[GIVEN PROBLEM] Extract each line from the items below that contains the string "Instruction", treating uppercase and lowercase letters as distinct.

[AVAILABLE DATA]
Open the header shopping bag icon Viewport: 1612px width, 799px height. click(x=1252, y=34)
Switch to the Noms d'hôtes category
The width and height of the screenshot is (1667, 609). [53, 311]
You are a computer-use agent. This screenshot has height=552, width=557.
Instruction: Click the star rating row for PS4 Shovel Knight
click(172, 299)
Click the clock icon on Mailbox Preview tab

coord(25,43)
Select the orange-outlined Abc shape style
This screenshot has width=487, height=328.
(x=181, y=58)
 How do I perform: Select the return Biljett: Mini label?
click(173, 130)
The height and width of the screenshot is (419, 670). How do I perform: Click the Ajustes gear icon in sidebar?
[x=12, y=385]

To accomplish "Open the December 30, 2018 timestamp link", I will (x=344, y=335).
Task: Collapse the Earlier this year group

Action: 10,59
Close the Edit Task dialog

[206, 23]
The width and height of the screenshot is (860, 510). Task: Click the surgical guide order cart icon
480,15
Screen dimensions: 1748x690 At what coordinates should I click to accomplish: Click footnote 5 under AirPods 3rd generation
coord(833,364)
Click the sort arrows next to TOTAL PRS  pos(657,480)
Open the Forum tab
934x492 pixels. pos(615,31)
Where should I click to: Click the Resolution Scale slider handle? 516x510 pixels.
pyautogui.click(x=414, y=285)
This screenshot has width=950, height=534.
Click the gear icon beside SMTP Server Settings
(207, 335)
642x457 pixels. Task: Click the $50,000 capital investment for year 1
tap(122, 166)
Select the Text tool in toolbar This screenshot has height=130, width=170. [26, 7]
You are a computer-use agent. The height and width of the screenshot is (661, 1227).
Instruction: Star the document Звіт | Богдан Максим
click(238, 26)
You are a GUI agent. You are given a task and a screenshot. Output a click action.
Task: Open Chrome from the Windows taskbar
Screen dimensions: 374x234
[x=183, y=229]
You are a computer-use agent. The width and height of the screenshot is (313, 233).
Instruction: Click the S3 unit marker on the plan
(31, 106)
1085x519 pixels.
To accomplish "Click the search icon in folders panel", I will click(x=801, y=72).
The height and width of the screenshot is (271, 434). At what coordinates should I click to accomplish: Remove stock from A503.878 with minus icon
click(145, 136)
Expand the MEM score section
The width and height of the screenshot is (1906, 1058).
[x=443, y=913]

[EXERCISE SOLUTION]
Instruction: Click the star rating row for PS4 Shovel Knight
Instruction: Star the document Звіт | Богдан Максим
Instruction: Click the S3 unit marker on the plan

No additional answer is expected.